What am I learning, how is it going and what do I do next?

A great deal of our reporting at Year 9 and 10 uses SOLO Taxonomy. This a brief overview of how SOLO is used as a common language of learning at Lincoln High School. This will help you to understand your child’s learning and progress.

WHAT and WHY


The classroom based use of SOLO is an approach developed by Pam Hook to make learning visible to students, and support them to deepen their learning. SOLO is used to both design learning tasks and assess student learning outcomes. The power of SOLO is that it makes it clear to students where they are at, and what they need to do to their work to show a deeper level of learning. With SOLO the focus is on the complexity of the student response, and how it might be improved, rather than on labelling the student. It is a thoroughly researched and proven teaching approach.

Understanding SOLO levels

 

When students’ learning is assessed according to SOLO, the learning outcome will be at one of the 5 levels below. Here is a brief explanation of what each level means.
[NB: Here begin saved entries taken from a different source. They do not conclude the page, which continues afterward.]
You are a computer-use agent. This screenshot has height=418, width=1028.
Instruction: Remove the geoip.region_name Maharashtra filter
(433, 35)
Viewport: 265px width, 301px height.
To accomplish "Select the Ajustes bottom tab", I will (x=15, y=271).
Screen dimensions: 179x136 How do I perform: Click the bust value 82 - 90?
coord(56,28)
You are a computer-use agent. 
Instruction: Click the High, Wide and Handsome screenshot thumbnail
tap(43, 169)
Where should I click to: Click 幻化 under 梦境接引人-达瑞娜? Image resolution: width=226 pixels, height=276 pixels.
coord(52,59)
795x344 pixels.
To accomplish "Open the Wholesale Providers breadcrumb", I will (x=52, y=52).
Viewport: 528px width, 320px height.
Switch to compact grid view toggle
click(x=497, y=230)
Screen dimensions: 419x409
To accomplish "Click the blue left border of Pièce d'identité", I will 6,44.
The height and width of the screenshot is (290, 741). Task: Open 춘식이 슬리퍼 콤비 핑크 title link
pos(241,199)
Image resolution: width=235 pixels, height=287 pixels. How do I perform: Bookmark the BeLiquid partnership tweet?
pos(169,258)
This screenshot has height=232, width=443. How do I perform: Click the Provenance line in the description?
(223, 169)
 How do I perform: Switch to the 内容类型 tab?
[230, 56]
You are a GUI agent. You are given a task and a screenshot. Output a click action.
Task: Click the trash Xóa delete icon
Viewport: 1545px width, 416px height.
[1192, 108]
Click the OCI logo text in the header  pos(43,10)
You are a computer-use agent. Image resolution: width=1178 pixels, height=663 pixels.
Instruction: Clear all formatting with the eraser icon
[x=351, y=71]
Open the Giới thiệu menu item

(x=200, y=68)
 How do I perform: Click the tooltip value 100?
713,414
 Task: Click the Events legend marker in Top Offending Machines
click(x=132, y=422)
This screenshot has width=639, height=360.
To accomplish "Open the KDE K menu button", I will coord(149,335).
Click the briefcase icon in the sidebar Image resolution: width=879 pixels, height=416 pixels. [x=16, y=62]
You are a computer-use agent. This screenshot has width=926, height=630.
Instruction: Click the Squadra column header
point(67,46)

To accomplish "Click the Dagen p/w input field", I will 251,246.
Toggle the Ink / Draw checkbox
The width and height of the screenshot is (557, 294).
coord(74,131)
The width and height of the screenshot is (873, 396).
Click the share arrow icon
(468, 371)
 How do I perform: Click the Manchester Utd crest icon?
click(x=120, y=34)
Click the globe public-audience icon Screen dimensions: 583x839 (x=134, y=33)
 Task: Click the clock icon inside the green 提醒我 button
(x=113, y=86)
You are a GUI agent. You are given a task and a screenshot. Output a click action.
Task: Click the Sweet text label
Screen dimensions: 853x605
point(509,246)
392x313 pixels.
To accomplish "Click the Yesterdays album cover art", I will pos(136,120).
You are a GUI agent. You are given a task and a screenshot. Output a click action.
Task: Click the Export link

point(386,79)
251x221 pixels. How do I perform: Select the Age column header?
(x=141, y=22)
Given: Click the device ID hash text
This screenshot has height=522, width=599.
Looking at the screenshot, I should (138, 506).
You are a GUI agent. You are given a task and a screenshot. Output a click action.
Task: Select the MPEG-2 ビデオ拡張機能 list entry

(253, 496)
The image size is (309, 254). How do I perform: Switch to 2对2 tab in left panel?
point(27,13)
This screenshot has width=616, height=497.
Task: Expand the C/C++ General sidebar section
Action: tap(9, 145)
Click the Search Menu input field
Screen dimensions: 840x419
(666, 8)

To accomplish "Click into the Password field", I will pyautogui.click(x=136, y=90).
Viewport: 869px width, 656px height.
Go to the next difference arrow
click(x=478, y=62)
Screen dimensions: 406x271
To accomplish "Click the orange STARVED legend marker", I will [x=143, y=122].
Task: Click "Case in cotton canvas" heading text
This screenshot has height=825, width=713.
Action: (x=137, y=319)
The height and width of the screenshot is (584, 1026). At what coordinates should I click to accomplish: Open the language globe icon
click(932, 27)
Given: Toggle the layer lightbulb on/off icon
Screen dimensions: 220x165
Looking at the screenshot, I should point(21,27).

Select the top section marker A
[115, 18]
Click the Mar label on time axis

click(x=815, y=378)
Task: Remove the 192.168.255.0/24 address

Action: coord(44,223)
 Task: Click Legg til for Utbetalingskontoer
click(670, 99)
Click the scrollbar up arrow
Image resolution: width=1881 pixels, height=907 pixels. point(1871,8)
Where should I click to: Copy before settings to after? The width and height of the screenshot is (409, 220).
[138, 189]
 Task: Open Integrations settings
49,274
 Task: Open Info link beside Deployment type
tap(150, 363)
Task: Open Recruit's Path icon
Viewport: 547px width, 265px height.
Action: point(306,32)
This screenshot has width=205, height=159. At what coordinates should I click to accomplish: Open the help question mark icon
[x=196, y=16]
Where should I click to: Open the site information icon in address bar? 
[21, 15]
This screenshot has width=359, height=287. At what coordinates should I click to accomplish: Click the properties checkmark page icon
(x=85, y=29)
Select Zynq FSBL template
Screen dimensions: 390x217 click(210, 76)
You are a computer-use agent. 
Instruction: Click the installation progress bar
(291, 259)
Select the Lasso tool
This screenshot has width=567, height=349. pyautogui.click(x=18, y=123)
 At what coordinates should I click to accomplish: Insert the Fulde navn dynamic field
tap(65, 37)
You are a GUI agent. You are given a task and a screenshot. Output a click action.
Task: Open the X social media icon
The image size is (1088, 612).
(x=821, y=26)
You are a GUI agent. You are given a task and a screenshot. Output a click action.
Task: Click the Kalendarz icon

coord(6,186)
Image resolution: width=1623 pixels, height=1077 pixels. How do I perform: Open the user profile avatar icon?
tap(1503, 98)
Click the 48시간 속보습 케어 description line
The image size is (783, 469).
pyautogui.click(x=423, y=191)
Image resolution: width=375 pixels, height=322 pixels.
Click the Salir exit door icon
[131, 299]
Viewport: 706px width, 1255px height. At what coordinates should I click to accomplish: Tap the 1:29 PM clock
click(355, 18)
SOLO can either be declarative (describing – usually writing or talking about knowledge) or functional (usually demonstrating a skill).
A simple way of thinking about it is the three Cs:

  • Collect: information or skills
  • Connect: the information or skills
  • Create: make the information or skill your own
    Collect Connect Create
           
  PRESTRUCTURAL UNISTRUCTURAL MULTISTRUCTURAL RELATIONAL EXTENDED ABSTRACT
  1 Prestructural 2 Unistructural 3 Multistructural  4 Relational  5 Extended Abstract
Declarative knowledge The learning outcome does not answer the task. The student has one relevant idea. The student has several relevant ideas. The student has connected the relevant ideas. The learning outcome extends the connected ideas, looking at the ideas in a new way.
Declarative verbs   define, identify, find, label. describe, list, find, match. compare, explain, sequence, classify, link, integrate, analyse, apply, relate, correct, perform, show control. evaluate, generalise, predict, hypothesise, show insight, create, justify, reflect, prove, show mastery or insight.
Functional knowledge The student cannot do the skill. The student can do the skill if helped, or if copies or models someone else. The student can do the skill, but makes mistakes/cannot do it consistently. The student can do the skill consistently, and knows when and why to use the skill. The student can do the skill in a new or improved way.
and/or
Show others how to do it.
Functional verbs: plan, design, select, interview, question, collaborate, reflect, apply, listen, solve, use, mix, measure, observe, throw, share, cut, solder, join, participate in, contribute to, draw, sketch, move, demonstrate etc.